Exercise:
From the first line of the material below to the line containing "Task: Open Multi-Channel Pricing", repeat every line exactly and add nothing.

Source information:
────────

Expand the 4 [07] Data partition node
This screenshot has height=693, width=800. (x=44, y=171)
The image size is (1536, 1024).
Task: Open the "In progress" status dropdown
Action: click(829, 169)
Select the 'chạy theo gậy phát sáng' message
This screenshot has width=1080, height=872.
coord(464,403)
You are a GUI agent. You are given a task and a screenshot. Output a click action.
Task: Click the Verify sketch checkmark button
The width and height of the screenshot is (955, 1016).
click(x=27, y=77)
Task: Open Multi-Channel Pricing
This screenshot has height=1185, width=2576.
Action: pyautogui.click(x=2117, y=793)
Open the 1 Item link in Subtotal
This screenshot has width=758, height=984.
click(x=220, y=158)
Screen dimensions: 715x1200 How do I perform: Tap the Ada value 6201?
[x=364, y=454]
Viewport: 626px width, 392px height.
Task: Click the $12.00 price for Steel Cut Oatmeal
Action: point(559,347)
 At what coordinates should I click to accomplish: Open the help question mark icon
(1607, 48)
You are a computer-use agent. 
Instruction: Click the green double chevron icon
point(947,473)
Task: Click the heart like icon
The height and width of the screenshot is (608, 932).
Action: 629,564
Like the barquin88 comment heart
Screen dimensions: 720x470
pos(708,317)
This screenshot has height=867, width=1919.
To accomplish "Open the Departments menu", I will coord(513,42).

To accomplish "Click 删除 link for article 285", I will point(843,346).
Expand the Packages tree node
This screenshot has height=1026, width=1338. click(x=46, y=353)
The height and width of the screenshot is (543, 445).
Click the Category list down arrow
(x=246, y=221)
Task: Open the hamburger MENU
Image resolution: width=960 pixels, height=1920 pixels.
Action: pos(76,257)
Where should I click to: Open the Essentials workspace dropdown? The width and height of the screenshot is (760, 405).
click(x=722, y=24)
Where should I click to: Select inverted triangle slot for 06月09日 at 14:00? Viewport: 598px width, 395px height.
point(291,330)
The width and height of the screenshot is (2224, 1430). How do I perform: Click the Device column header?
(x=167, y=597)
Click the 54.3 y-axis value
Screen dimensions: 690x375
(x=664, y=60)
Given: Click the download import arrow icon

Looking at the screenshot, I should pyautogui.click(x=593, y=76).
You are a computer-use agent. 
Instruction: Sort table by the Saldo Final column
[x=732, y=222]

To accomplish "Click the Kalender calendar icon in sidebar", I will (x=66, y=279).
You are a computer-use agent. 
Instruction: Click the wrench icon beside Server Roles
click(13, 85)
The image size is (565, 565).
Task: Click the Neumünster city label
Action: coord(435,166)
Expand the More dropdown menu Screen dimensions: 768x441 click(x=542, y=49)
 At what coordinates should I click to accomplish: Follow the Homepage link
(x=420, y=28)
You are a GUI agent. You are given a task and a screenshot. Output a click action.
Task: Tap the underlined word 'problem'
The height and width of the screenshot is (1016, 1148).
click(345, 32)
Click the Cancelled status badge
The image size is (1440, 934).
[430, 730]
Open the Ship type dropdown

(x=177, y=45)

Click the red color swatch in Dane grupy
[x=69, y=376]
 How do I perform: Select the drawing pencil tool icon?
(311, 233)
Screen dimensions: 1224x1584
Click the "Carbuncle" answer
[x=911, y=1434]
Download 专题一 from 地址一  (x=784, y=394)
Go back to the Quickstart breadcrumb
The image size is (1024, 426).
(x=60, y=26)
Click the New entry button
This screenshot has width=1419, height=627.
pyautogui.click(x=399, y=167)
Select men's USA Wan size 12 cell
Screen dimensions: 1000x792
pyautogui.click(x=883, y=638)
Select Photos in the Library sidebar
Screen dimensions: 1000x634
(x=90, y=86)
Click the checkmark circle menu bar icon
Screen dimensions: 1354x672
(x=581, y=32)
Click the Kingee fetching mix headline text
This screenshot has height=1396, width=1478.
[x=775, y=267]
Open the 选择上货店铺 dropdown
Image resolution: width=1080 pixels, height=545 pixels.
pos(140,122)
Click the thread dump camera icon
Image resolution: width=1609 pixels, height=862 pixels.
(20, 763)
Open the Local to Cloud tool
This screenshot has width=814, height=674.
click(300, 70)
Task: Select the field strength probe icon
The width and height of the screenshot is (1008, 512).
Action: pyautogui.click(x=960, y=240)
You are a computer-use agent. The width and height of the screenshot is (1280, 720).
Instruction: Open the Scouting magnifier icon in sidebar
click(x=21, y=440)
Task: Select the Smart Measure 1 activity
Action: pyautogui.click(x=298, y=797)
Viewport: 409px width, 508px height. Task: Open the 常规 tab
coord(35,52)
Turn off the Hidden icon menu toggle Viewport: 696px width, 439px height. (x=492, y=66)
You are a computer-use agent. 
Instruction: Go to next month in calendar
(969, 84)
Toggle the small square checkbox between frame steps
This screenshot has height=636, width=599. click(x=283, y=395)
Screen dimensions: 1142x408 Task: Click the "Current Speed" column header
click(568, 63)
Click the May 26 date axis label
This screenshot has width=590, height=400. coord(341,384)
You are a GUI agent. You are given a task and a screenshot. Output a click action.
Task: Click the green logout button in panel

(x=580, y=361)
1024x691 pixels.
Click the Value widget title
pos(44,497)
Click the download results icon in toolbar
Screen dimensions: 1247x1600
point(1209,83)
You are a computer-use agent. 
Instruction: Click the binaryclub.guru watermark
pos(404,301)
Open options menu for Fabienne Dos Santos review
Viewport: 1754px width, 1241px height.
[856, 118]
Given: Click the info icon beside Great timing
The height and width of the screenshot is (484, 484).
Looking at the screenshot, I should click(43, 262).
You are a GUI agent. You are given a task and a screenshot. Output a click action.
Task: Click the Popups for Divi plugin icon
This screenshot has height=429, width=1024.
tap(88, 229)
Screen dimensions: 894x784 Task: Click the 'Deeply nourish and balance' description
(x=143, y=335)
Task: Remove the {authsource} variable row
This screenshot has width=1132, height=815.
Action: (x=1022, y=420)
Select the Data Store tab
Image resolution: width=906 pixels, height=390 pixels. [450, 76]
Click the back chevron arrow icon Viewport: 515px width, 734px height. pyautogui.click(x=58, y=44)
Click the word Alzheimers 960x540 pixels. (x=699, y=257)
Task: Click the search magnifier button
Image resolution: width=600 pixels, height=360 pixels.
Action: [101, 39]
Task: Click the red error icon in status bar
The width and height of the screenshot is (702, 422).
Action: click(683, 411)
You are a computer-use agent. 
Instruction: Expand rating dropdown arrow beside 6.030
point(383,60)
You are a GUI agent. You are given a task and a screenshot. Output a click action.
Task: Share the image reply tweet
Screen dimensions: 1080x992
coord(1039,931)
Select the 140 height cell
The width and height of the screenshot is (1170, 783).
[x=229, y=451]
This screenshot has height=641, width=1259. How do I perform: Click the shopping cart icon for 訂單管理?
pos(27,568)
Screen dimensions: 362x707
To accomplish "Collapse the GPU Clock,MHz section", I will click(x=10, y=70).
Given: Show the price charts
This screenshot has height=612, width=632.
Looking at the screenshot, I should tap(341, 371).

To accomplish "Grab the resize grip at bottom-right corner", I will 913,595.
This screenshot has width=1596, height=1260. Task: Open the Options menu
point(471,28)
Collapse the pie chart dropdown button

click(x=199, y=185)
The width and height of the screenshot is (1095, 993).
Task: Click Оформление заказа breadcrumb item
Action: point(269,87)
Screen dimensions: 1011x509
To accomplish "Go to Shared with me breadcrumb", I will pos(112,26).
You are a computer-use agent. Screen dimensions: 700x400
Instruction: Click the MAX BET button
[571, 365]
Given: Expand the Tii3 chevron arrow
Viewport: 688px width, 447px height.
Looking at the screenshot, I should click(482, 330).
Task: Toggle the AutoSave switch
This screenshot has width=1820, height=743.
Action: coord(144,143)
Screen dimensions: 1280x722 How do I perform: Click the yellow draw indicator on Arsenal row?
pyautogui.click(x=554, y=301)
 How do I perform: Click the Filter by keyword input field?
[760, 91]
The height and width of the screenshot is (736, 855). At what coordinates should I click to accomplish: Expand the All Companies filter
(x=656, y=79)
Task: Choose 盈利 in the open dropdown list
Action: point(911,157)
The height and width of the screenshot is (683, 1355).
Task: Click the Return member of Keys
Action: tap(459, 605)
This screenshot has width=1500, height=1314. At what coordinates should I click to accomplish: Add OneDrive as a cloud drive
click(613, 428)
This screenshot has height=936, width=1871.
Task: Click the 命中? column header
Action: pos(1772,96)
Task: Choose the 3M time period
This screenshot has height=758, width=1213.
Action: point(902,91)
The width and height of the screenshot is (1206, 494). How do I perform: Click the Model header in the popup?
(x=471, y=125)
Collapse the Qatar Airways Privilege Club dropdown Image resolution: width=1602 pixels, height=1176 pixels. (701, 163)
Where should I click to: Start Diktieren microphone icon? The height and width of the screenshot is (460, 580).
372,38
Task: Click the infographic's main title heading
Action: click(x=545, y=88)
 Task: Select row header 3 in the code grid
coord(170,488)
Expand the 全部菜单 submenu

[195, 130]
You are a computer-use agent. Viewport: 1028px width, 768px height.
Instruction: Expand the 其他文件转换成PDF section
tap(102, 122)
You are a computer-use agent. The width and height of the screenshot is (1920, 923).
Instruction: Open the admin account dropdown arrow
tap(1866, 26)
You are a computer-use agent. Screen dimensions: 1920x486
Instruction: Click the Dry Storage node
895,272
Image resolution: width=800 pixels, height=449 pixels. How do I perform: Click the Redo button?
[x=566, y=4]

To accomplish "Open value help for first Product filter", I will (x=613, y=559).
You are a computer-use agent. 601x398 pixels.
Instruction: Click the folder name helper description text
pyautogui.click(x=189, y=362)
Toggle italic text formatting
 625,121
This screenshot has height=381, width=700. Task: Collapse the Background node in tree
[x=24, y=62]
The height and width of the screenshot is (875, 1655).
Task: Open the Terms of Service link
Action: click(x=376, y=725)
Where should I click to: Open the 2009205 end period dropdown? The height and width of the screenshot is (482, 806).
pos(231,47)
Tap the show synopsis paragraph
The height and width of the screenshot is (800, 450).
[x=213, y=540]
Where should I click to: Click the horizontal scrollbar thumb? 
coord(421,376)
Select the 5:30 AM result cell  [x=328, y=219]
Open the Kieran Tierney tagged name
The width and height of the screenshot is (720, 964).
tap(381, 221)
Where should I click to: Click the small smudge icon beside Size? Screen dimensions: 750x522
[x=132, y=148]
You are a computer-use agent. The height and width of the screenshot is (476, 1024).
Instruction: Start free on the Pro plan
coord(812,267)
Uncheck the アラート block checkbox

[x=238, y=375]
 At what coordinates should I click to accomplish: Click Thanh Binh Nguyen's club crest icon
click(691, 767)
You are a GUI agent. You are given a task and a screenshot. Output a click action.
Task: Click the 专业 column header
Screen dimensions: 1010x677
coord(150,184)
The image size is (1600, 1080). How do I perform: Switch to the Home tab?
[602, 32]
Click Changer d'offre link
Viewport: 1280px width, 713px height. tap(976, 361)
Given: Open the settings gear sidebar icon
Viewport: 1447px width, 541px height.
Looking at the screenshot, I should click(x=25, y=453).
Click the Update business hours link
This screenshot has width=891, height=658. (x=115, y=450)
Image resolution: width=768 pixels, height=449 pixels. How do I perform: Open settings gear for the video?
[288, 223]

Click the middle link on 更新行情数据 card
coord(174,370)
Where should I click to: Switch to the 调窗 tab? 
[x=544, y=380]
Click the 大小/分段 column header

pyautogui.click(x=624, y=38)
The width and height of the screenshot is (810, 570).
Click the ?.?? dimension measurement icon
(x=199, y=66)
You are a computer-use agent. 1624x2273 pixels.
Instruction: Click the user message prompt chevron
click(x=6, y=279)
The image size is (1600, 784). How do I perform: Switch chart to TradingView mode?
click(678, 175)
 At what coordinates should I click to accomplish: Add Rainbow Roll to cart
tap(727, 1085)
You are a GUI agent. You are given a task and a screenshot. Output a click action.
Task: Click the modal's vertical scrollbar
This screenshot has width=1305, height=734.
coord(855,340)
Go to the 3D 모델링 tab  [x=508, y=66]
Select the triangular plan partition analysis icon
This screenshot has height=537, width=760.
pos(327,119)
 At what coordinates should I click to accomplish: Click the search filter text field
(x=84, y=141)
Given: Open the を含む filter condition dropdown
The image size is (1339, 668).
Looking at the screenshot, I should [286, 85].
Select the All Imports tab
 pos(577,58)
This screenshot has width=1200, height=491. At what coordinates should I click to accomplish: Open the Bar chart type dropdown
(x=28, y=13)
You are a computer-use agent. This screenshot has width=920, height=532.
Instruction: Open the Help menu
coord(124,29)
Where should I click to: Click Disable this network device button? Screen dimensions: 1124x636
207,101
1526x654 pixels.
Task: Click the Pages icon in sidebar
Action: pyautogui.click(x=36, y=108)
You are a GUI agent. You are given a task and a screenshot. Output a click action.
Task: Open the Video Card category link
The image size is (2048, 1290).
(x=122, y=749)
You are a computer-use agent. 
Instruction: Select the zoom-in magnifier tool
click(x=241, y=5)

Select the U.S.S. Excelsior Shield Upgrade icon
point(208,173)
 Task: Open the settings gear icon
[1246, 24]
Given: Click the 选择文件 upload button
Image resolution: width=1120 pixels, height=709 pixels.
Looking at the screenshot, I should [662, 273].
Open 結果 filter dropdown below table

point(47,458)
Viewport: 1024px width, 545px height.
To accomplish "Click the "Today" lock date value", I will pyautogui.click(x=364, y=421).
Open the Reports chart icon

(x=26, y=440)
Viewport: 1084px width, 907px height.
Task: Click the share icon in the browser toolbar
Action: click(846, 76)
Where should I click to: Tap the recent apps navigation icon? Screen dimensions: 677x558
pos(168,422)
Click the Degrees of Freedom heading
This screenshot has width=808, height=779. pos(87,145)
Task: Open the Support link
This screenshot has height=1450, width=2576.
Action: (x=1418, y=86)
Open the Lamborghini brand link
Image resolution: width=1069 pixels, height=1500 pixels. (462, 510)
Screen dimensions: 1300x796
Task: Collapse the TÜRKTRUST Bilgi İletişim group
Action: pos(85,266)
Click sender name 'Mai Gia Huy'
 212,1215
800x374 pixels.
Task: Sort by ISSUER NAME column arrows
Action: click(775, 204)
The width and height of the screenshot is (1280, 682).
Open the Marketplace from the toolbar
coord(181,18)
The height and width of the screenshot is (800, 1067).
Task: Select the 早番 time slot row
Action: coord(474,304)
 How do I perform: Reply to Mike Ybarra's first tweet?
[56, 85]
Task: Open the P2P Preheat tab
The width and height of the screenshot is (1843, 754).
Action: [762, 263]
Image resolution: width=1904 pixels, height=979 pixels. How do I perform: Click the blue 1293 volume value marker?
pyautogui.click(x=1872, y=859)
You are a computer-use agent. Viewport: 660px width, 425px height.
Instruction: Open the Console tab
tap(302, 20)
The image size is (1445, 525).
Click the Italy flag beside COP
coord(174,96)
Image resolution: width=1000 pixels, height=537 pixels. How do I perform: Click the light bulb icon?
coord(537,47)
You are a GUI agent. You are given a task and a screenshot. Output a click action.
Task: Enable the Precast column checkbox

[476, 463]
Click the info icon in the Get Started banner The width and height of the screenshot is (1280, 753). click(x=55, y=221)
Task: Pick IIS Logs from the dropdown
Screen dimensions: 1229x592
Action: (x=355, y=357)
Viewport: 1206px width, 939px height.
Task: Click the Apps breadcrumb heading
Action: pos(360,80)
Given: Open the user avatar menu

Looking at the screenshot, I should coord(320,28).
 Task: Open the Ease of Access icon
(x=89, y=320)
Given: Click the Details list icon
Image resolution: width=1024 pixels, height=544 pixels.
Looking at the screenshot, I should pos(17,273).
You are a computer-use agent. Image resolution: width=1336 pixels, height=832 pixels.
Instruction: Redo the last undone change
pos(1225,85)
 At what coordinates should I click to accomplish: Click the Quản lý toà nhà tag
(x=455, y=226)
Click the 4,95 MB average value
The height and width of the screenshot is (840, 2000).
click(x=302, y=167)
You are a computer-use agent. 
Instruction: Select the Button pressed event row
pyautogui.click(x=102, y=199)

────────

Response box:
Expand the 4 [07] Data partition node
This screenshot has height=693, width=800. (x=44, y=171)
The image size is (1536, 1024).
Task: Open the "In progress" status dropdown
Action: click(829, 169)
Select the 'chạy theo gậy phát sáng' message
This screenshot has width=1080, height=872.
coord(464,403)
You are a GUI agent. You are given a task and a screenshot. Output a click action.
Task: Click the Verify sketch checkmark button
The width and height of the screenshot is (955, 1016).
click(x=27, y=77)
Task: Open Multi-Channel Pricing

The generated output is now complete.